A Polícia Federal indiciou 16 pessoas relacionadas à queda do avião da Voepass Linhas Aéreas, que ocorreu em agosto de 2024 em Vinhedo, São Paulo. O acidente resultou na morte de 62 pessoas, e todos os indiciados estão ligados à empresa, incluindo o presidente José Luiz Felício Filho.
Entre os indiciados, 15 foram acusados de atentado contra a segurança do transporte aéreo, e um, o comandante do voo, por falsidade ideológica. As investigações revelaram uma série de omissões e falhas técnicas que contribuíram para a tragédia.
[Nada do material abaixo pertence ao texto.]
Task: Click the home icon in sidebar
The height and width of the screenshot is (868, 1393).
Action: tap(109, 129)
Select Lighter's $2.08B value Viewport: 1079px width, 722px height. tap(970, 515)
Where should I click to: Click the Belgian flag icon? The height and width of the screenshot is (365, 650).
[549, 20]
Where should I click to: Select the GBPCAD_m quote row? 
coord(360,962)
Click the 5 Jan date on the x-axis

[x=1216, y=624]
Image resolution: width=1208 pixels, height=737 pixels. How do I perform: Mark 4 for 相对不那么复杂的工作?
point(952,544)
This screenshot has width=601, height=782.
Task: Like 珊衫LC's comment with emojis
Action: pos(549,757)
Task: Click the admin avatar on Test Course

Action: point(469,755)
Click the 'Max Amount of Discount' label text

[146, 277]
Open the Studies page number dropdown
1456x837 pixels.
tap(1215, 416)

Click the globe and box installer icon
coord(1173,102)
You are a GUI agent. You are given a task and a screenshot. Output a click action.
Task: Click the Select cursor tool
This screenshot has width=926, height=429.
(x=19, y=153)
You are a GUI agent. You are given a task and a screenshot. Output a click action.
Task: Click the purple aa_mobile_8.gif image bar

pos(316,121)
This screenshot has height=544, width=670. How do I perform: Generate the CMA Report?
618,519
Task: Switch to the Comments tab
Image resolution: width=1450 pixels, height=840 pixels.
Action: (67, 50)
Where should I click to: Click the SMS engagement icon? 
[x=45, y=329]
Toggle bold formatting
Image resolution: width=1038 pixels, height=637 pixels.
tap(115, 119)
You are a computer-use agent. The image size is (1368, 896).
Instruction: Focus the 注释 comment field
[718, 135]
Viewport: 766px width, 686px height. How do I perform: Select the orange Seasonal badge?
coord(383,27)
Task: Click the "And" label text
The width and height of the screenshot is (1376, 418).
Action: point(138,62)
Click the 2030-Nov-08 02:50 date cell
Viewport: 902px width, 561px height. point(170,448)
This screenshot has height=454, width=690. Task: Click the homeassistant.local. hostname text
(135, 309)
Os responsáveis pela manutenção da aeronave e pela operação também estão entre os indiciados.
A Polícia Federal informou que a Justiça determinou que os indiciados não possam deixar o país enquanto o inquérito é analisado pelo Ministério Público Federal. As penas para atentado contra a segurança do transporte aéreo variam de 4 a 12 anos, podendo chegar a 24 anos devido ao resultado fatal do acidente.
A investigação destacou que a aeronave, um ATR 72-500, não tinha condições adequadas para o voo, especialmente em face das condições climáticas severas. Equipamentos essenciais para garantir a segurança estavam inoperantes, e, apesar de advertências durante o voo, os pilotos não tomaram as medidas necessárias.
O delegado chefe da PF, André Ribeiro, enfatizou que houve uma cultura de omissão dentro da empresa, onde a comunicação de falhas era desencorajada. Familiares das vítimas classificaram as operações da Voepass como criminosas, e a associação deles planeja uma ação coletiva por danos morais.